» **Problem**
Write out each line of the entries below that holds the word "Open".

» **Records for this exercise**

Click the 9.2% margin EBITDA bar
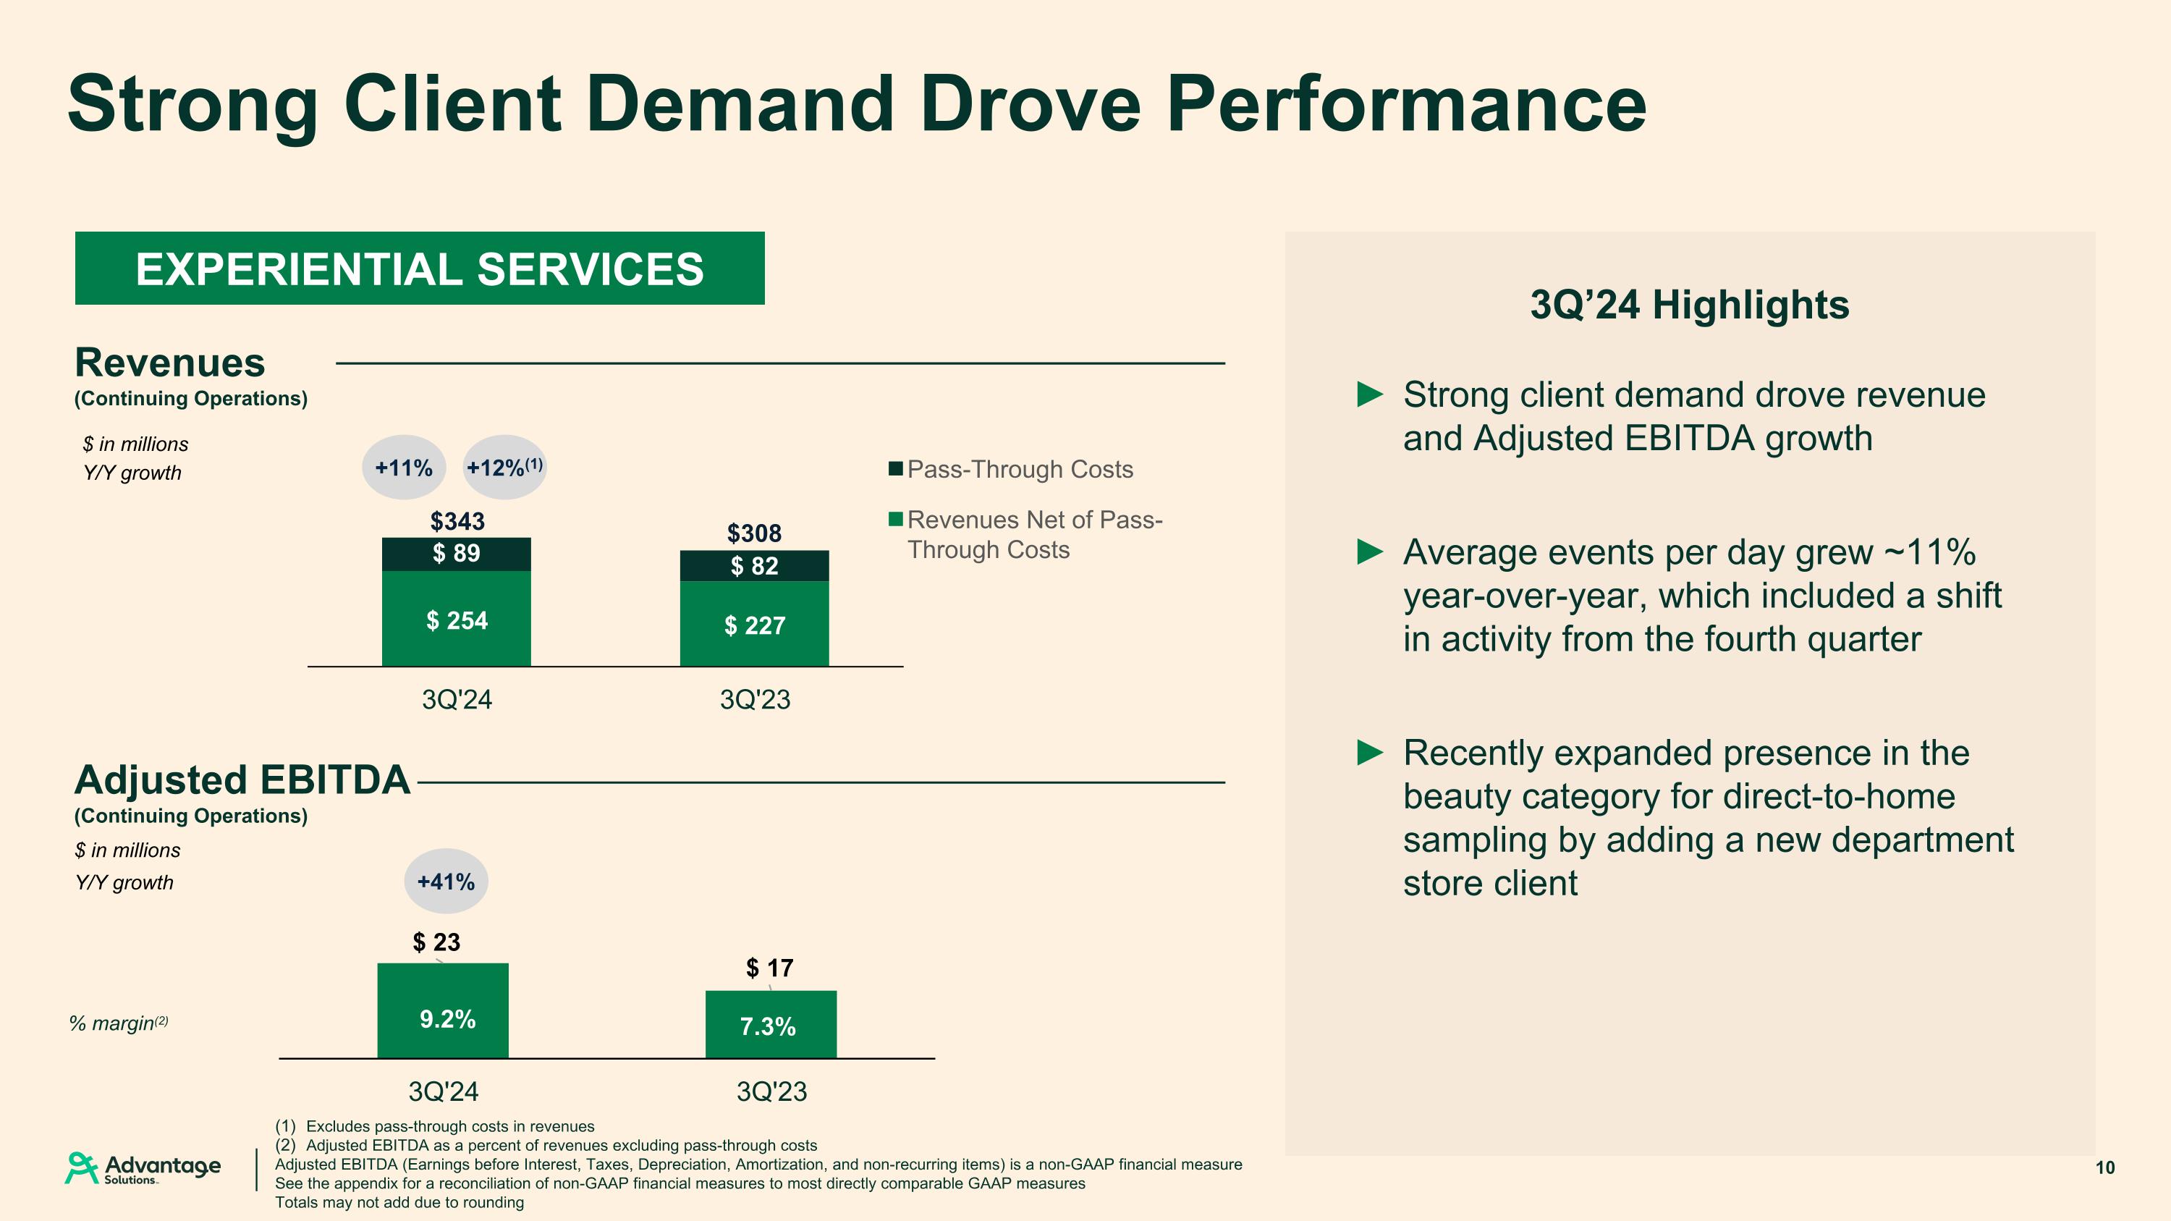 click(443, 1011)
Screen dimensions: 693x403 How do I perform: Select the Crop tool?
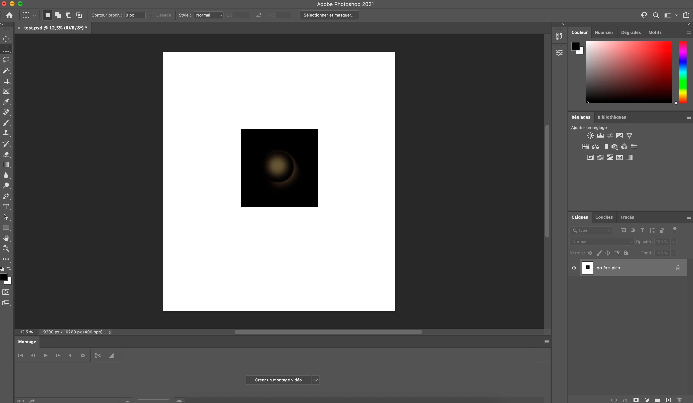[6, 81]
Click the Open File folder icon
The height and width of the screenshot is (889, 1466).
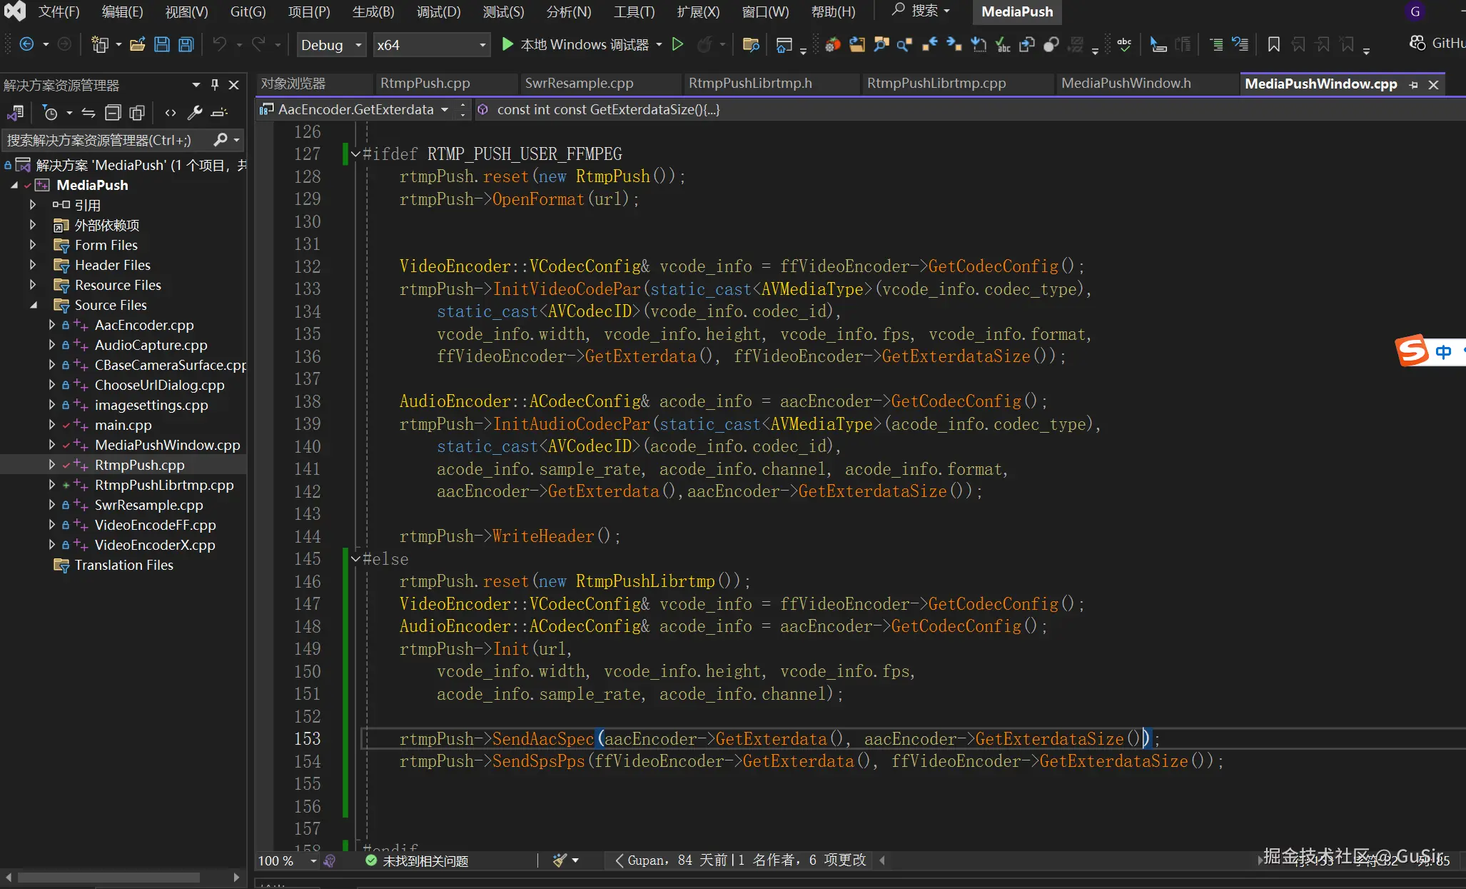click(x=138, y=44)
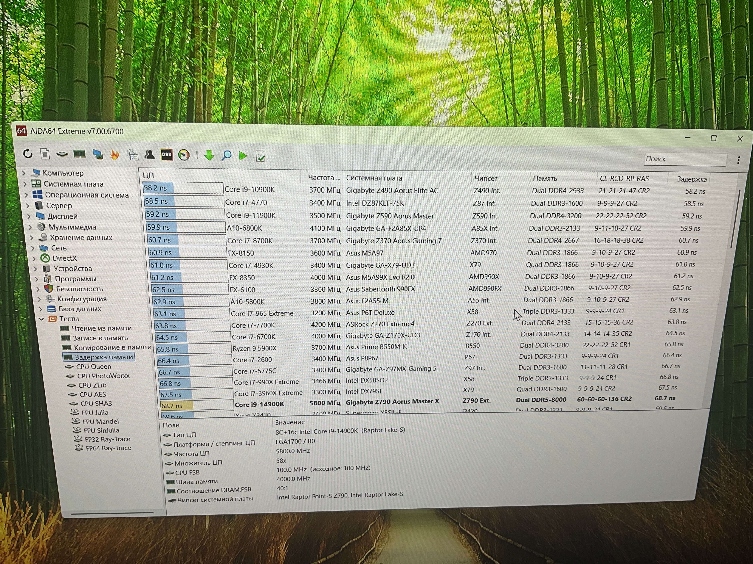The image size is (753, 564).
Task: Expand the Компьютер tree node
Action: (24, 173)
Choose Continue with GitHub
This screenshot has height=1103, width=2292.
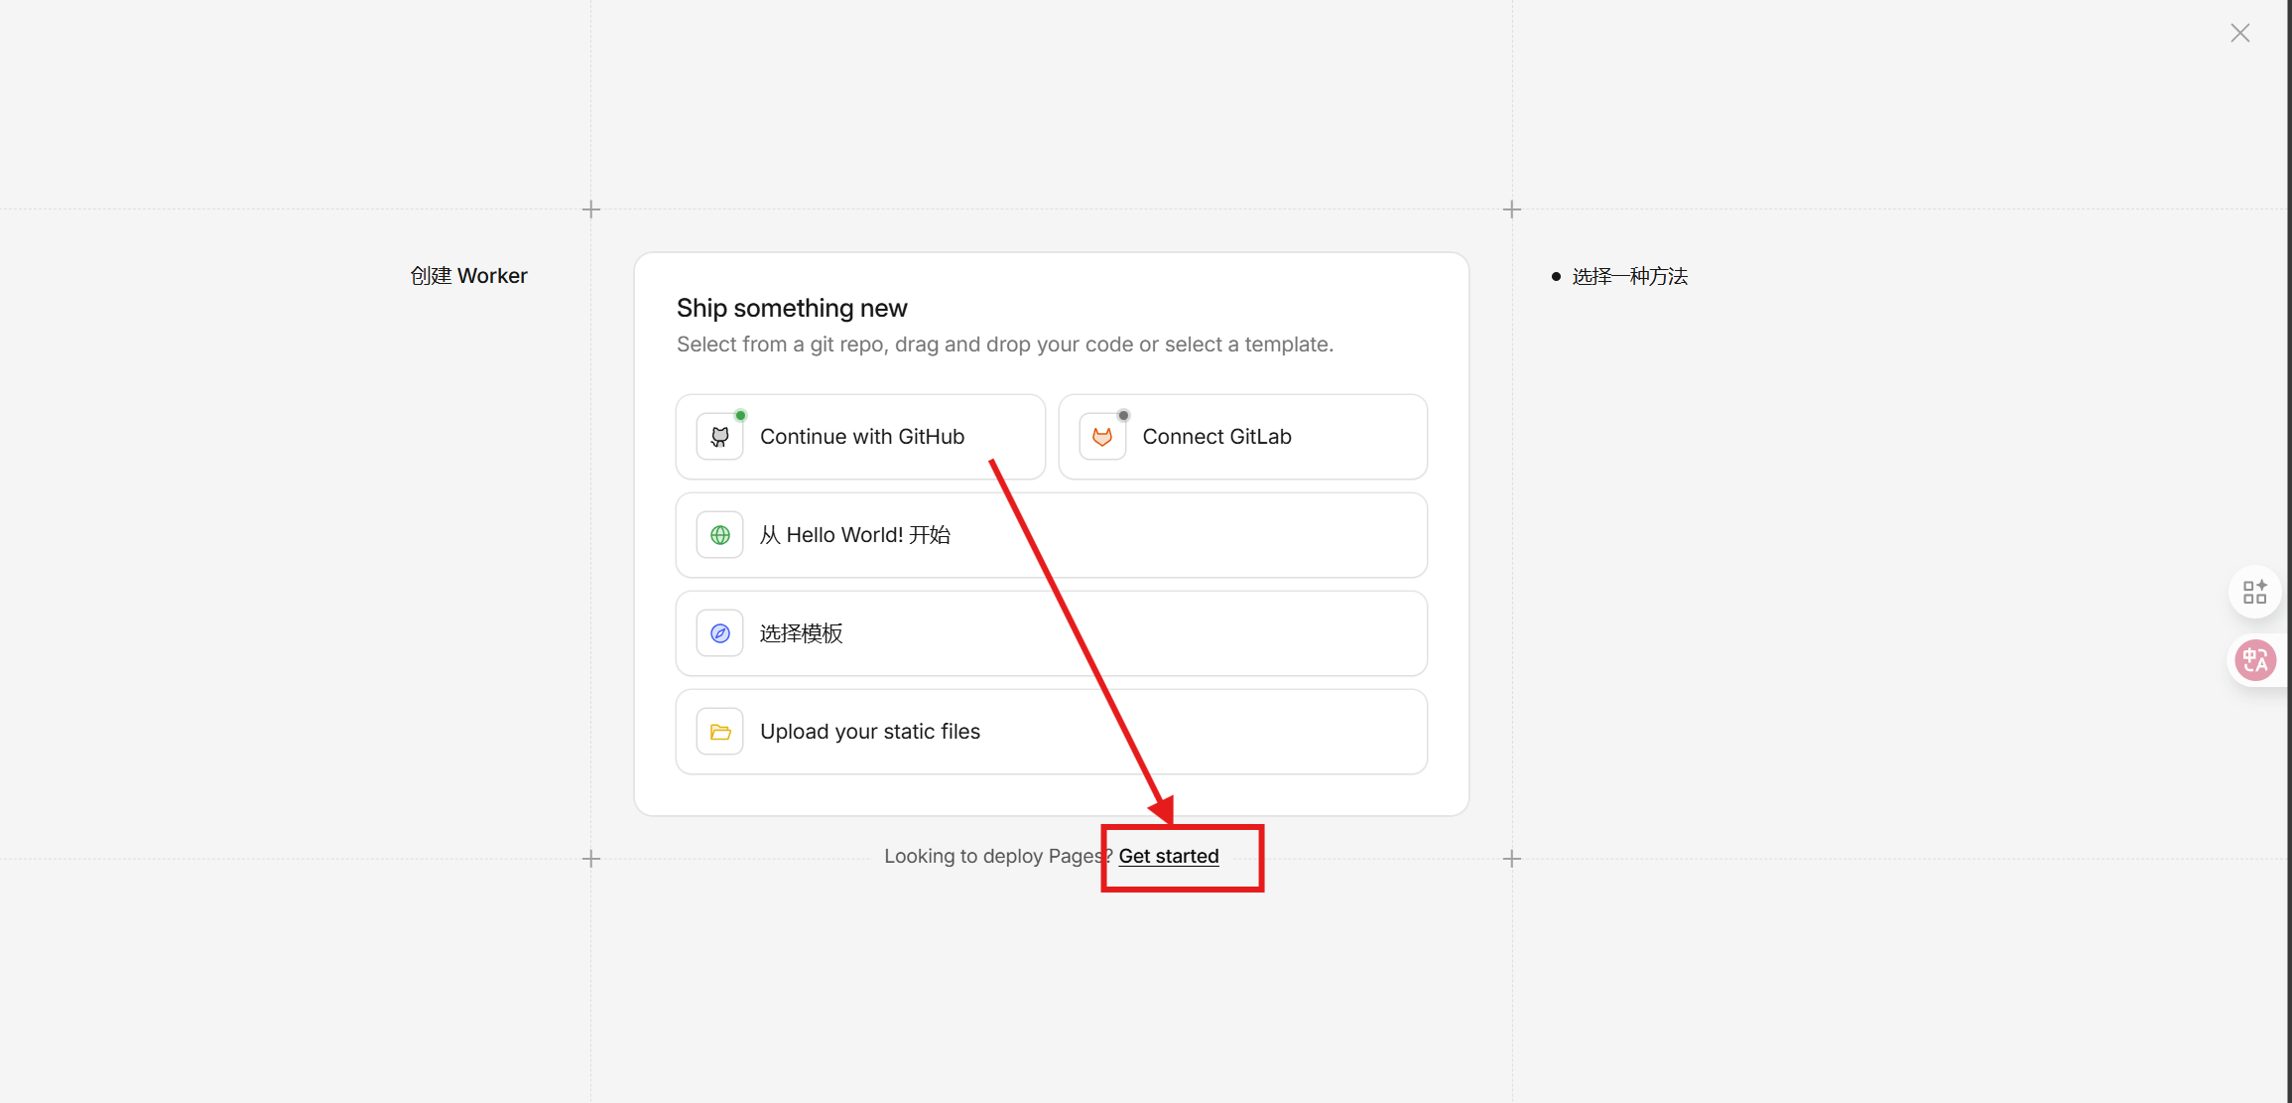pos(861,437)
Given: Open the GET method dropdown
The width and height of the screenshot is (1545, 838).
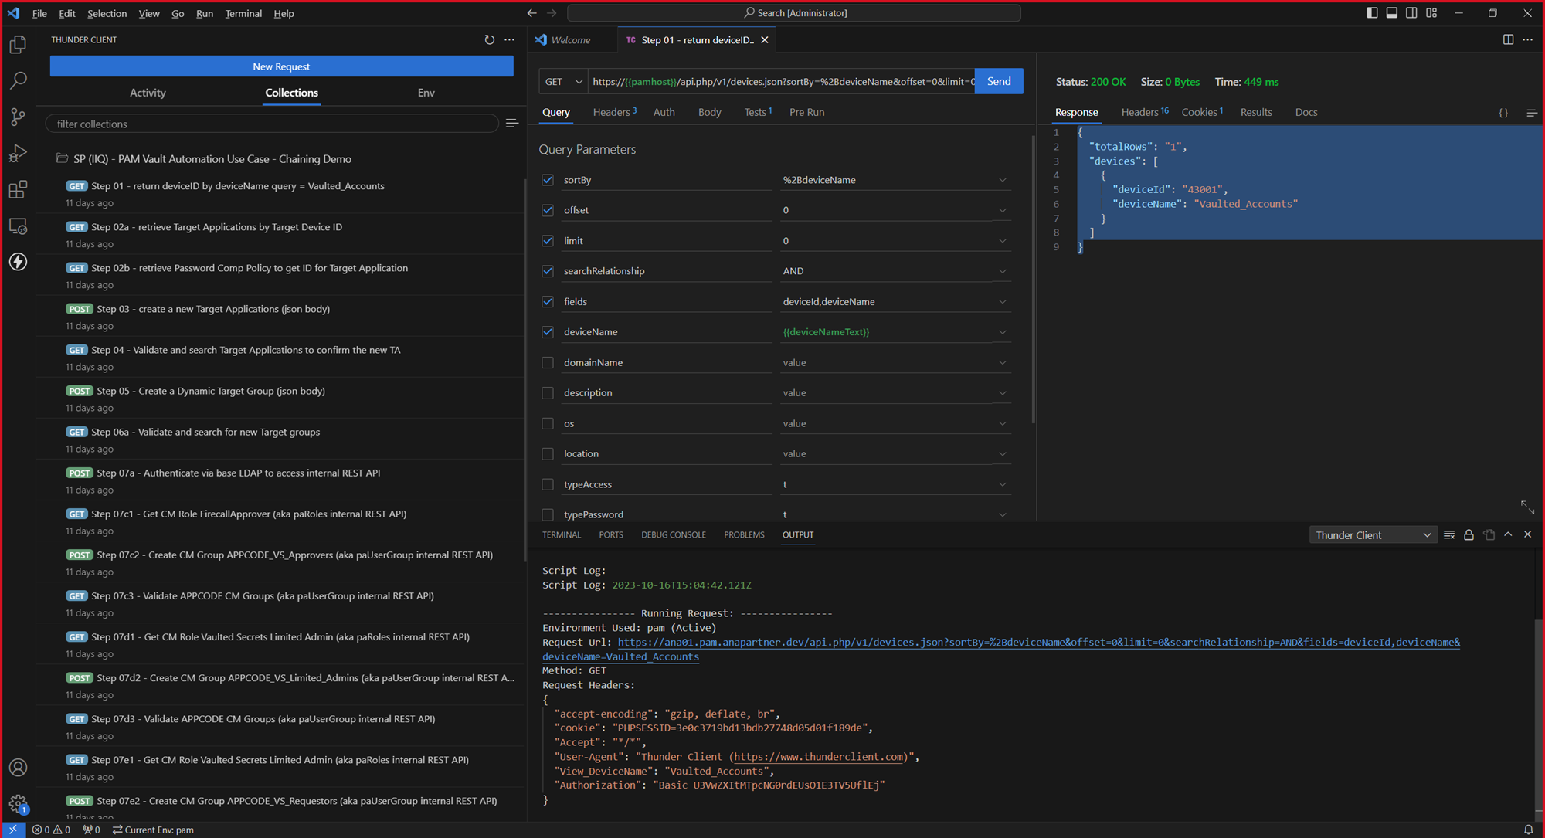Looking at the screenshot, I should [x=564, y=81].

» **Result**
Click the Open File folder icon
Given: Open the GET method dropdown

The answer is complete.